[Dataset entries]
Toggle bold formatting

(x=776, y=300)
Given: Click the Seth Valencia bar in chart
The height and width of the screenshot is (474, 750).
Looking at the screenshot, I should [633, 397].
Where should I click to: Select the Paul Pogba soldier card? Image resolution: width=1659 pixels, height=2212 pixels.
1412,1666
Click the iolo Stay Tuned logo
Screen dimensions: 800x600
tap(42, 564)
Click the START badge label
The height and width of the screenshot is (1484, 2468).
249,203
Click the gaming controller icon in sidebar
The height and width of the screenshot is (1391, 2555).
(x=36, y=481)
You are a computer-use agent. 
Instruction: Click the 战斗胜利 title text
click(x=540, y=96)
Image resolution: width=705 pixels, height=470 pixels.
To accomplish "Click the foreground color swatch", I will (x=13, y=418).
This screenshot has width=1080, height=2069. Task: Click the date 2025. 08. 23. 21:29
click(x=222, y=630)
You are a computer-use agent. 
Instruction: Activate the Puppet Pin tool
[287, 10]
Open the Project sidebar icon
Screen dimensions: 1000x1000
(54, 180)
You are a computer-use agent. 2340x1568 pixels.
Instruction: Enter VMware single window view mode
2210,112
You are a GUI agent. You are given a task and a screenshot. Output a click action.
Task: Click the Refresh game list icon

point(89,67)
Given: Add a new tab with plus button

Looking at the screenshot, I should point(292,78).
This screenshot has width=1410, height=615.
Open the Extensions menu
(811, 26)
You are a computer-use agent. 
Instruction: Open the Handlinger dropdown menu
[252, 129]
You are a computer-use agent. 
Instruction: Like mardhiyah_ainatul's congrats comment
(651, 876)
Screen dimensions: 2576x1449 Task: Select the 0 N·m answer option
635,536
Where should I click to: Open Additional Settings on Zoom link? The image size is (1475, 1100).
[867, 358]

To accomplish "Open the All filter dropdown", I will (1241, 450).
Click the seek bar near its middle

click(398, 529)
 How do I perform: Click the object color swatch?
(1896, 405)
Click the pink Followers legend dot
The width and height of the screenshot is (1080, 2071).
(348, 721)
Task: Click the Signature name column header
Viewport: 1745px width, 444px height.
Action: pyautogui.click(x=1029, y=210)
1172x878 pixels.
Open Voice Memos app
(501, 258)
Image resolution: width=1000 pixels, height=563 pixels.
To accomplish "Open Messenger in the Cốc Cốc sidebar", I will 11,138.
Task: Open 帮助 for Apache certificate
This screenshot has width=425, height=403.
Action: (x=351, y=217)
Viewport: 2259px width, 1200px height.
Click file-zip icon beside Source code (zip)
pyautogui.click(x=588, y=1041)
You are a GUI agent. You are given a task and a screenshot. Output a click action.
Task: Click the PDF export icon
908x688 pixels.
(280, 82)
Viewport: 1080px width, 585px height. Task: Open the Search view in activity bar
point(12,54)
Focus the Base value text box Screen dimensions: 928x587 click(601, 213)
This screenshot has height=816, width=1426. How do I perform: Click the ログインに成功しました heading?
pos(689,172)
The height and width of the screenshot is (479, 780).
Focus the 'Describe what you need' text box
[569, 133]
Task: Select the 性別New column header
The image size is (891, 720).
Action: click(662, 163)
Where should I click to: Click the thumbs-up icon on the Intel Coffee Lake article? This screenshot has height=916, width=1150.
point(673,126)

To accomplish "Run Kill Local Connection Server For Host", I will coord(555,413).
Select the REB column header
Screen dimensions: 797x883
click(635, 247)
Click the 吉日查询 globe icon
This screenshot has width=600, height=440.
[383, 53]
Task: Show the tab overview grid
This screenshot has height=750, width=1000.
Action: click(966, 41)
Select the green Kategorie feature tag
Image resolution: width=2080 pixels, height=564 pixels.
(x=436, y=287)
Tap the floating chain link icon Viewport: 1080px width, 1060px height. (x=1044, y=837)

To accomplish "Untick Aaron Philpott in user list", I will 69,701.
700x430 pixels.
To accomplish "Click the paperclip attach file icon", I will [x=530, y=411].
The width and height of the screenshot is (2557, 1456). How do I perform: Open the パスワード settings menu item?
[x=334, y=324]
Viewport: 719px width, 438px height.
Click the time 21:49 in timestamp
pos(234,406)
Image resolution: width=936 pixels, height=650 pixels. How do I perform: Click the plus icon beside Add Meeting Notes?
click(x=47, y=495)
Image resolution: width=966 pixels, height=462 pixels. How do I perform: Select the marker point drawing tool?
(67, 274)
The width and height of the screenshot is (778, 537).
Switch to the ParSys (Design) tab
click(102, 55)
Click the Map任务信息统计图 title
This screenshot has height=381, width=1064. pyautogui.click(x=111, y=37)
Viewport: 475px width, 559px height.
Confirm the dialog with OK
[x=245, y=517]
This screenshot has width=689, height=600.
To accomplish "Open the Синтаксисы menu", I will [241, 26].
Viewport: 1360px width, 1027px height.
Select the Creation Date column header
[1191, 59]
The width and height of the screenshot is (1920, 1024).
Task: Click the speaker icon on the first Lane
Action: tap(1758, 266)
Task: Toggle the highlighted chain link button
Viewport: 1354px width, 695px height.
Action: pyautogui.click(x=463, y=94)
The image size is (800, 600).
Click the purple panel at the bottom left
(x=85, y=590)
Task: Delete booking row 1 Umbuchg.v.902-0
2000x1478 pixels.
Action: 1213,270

▶ [Stated task]: Please arrange all of the lines above as a Markdown table with two columns, Row and Line, numbering each row and leaving out blank lines.

▶ [Reply to the task]:
| Row | Line |
|---|---|
| 1 | Toggle bold formatting |
| 2 | (x=776, y=300) |
| 3 | Given: Click the Seth Valencia bar in chart |
| 4 | The height and width of the screenshot is (474, 750). |
| 5 | Looking at the screenshot, I should [633, 397]. |
| 6 | Where should I click to: Select the Paul Pogba soldier card? Image resolution: width=1659 pixels, height=2212 pixels. |
| 7 | 1412,1666 |
| 8 | Click the iolo Stay Tuned logo |
| 9 | Screen dimensions: 800x600 |
| 10 | tap(42, 564) |
| 11 | Click the START badge label |
| 12 | The height and width of the screenshot is (1484, 2468). |
| 13 | 249,203 |
| 14 | Click the gaming controller icon in sidebar |
| 15 | The height and width of the screenshot is (1391, 2555). |
| 16 | (x=36, y=481) |
| 17 | You are a computer-use agent.  |
| 18 | Instruction: Click the 战斗胜利 title text |
| 19 | click(x=540, y=96) |
| 20 | Image resolution: width=705 pixels, height=470 pixels. |
| 21 | To accomplish "Click the foreground color swatch", I will (x=13, y=418). |
| 22 | This screenshot has width=1080, height=2069. Task: Click the date 2025. 08. 23. 21:29 |
| 23 | click(x=222, y=630) |
| 24 | You are a computer-use agent.  |
| 25 | Instruction: Activate the Puppet Pin tool |
| 26 | [287, 10] |
| 27 | Open the Project sidebar icon |
| 28 | Screen dimensions: 1000x1000 |
| 29 | (54, 180) |
| 30 | You are a computer-use agent. 2340x1568 pixels. |
| 31 | Instruction: Enter VMware single window view mode |
| 32 | 2210,112 |
| 33 | You are a GUI agent. You are given a task and a screenshot. Output a click action. |
| 34 | Task: Click the Refresh game list icon |
| 35 | point(89,67) |
| 36 | Given: Add a new tab with plus button |
| 37 | Looking at the screenshot, I should point(292,78). |
| 38 | This screenshot has width=1410, height=615. |
| 39 | Open the Extensions menu |
| 40 | (811, 26) |
| 41 | You are a computer-use agent.  |
| 42 | Instruction: Open the Handlinger dropdown menu |
| 43 | [252, 129] |
| 44 | You are a computer-use agent.  |
| 45 | Instruction: Like mardhiyah_ainatul's congrats comment |
| 46 | (651, 876) |
| 47 | Screen dimensions: 2576x1449 Task: Select the 0 N·m answer option |
| 48 | 635,536 |
| 49 | Where should I click to: Open Additional Settings on Zoom link? The image size is (1475, 1100). |
| 50 | [867, 358] |
| 51 | To accomplish "Open the All filter dropdown", I will (1241, 450). |
| 52 | Click the seek bar near its middle |
| 53 | click(398, 529) |
| 54 |  How do I perform: Click the object color swatch? |
| 55 | (1896, 405) |
| 56 | Click the pink Followers legend dot |
| 57 | The width and height of the screenshot is (1080, 2071). |
| 58 | (348, 721) |
| 59 | Task: Click the Signature name column header |
| 60 | Viewport: 1745px width, 444px height. |
| 61 | Action: pyautogui.click(x=1029, y=210) |
| 62 | 1172x878 pixels. |
| 63 | Open Voice Memos app |
| 64 | (501, 258) |
| 65 | Image resolution: width=1000 pixels, height=563 pixels. |
| 66 | To accomplish "Open Messenger in the Cốc Cốc sidebar", I will 11,138. |
| 67 | Task: Open 帮助 for Apache certificate |
| 68 | This screenshot has width=425, height=403. |
| 69 | Action: (x=351, y=217) |
| 70 | Viewport: 2259px width, 1200px height. |
| 71 | Click file-zip icon beside Source code (zip) |
| 72 | pyautogui.click(x=588, y=1041) |
| 73 | You are a GUI agent. You are given a task and a screenshot. Output a click action. |
| 74 | Task: Click the PDF export icon |
| 75 | 908x688 pixels. |
| 76 | (280, 82) |
| 77 | Viewport: 1080px width, 585px height. Task: Open the Search view in activity bar |
| 78 | point(12,54) |
| 79 | Focus the Base value text box Screen dimensions: 928x587 click(601, 213) |
| 80 | This screenshot has height=816, width=1426. How do I perform: Click the ログインに成功しました heading? |
| 81 | pos(689,172) |
| 82 | The height and width of the screenshot is (479, 780). |
| 83 | Focus the 'Describe what you need' text box |
| 84 | [569, 133] |
| 85 | Task: Select the 性別New column header |
| 86 | The image size is (891, 720). |
| 87 | Action: click(662, 163) |
| 88 | Where should I click to: Click the thumbs-up icon on the Intel Coffee Lake article? This screenshot has height=916, width=1150. |
| 89 | point(673,126) |
| 90 | To accomplish "Run Kill Local Connection Server For Host", I will coord(555,413). |
| 91 | Select the REB column header |
| 92 | Screen dimensions: 797x883 |
| 93 | click(635, 247) |
| 94 | Click the 吉日查询 globe icon |
| 95 | This screenshot has width=600, height=440. |
| 96 | [383, 53] |
| 97 | Task: Show the tab overview grid |
| 98 | This screenshot has height=750, width=1000. |
| 99 | Action: click(966, 41) |
| 100 | Select the green Kategorie feature tag |
| 101 | Image resolution: width=2080 pixels, height=564 pixels. |
| 102 | (x=436, y=287) |
| 103 | Tap the floating chain link icon Viewport: 1080px width, 1060px height. (x=1044, y=837) |
| 104 | To accomplish "Untick Aaron Philpott in user list", I will 69,701. |
| 105 | 700x430 pixels. |
| 106 | To accomplish "Click the paperclip attach file icon", I will [x=530, y=411]. |
| 107 | The width and height of the screenshot is (2557, 1456). How do I perform: Open the パスワード settings menu item? |
| 108 | [x=334, y=324] |
| 109 | Viewport: 719px width, 438px height. |
| 110 | Click the time 21:49 in timestamp |
| 111 | pos(234,406) |
| 112 | Image resolution: width=936 pixels, height=650 pixels. How do I perform: Click the plus icon beside Add Meeting Notes? |
| 113 | click(x=47, y=495) |
| 114 | Image resolution: width=966 pixels, height=462 pixels. How do I perform: Select the marker point drawing tool? |
| 115 | (67, 274) |
| 116 | The width and height of the screenshot is (778, 537). |
| 117 | Switch to the ParSys (Design) tab |
| 118 | click(102, 55) |
| 119 | Click the Map任务信息统计图 title |
| 120 | This screenshot has height=381, width=1064. pyautogui.click(x=111, y=37) |
| 121 | Viewport: 475px width, 559px height. |
| 122 | Confirm the dialog with OK |
| 123 | [x=245, y=517] |
| 124 | This screenshot has width=689, height=600. |
| 125 | To accomplish "Open the Синтаксисы menu", I will [241, 26]. |
| 126 | Viewport: 1360px width, 1027px height. |
| 127 | Select the Creation Date column header |
| 128 | [1191, 59] |
| 129 | The width and height of the screenshot is (1920, 1024). |
| 130 | Task: Click the speaker icon on the first Lane |
| 131 | Action: tap(1758, 266) |
| 132 | Task: Toggle the highlighted chain link button |
| 133 | Viewport: 1354px width, 695px height. |
| 134 | Action: pyautogui.click(x=463, y=94) |
| 135 | The image size is (800, 600). |
| 136 | Click the purple panel at the bottom left |
| 137 | (x=85, y=590) |
| 138 | Task: Delete booking row 1 Umbuchg.v.902-0 |
| 139 | 2000x1478 pixels. |
| 140 | Action: 1213,270 |